> **WRITTEN EXERCISE 1**: In the text below on Culver City's industrial growth, who was the developer of the Hayden Tract?
> **WRITTEN EXERCISE 2**: Using the text below on Culver City's industrial growth, decide whether each statement agrees with it, answering yes or no and quoting the words that decide it: (a) Western Stove was established on the street now called National Boulevard. (b) Several annexations took place in the 1930s. (c) The Hayden Tract map was filed in 1947.

#### TEXT BLOCK ####

Harry Culver’s dream for a balanced community included an economic base to support its residents. Main Street provided the initial retail and the studios were the early industry. By 1922, the Honers established the first manufacturing plant, Western Stove, on Hays Street (now National Boulevard), north of La Ballona Creek, along the Pacific Electric right of way. The city grew. The early 1930s saw the addition of Helms Bakeries – delivering door to door.
No annexations occurred during the 1930s, a reflection of the Great Depression. Western Stove produced parts for the war effort to survive.
In 1945, the president of the Chamber of Commerce was Adolph Steller, of Steller Hardware. With the end of the war, building was possible again. Steller actively promoted an industrial area, located on former Rancho Rincón de los Bueyes land called the Hayden Tract. Sam Hayden, a transplanted glass manufacturer from the east was the developer. Local newspaper headlines read, “Factories Coming Here in New Development.”
The Hayden Tract abutted Western Stove, which by 1947 was celebrating its silver anniversary and had grown from two small buildings and 20 employees into a manufacturing concern, with 720 employees on 11 acres. By 1949, the 40-acre Hayden Tract was a more than 60-acre-lot subdivision, of “modern reinforced concrete buildings,” according to the Citizen Newspaper, which proclaimed it as “one of the finest in the world.” It was designed to expand Culver City’s economic base. Business owners gave easements on their properties to the railroad for spur tracks, which enhanced the manufacturers’ freight car access to the Pacific Electric Railway.
Sam Hayden filed the Hayden Tract map on March 14, 1946. As with most developments, the streets were named by the developer.
The Hayden Tract enhanced Culver City’s economic base and offered jobs to locals. As the manufacturing plants thrived, so did they wane. A transition occurred as the trains no longer stopped to load and drop goods.
By the early 1990s, the character of the Hayden Tract had changed. Gone were the clothing, plastic, pen and curtain manufacturers, sheet metal shops and Mattel, Inc. Wholesalers moved in, like Freddi’s China Closet and J.J.’s, and La Dijonaise became the cafés of choice. The new wave brought the Willows Private School on Higuera Street, the western boundary of the tract.

#### EXTRACTED MATERIAL ####

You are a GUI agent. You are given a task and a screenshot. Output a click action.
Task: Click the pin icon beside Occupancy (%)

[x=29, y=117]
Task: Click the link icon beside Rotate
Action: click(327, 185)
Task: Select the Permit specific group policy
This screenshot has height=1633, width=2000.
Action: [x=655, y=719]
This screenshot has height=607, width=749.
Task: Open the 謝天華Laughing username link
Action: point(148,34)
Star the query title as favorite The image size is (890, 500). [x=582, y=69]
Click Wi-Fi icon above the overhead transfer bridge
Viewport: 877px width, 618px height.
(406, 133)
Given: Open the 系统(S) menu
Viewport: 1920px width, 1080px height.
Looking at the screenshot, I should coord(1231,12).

####

> **OUTPUT 1**: Sam Hayden, a transplanted glass manufacturer from the east.

> **OUTPUT 2**:
(a) Yes: "on Hays Street (now National Boulevard)"
(b) No: "No annexations occurred during the 1930s"
(c) No: "Sam Hayden filed the Hayden Tract map on March 14, 1946."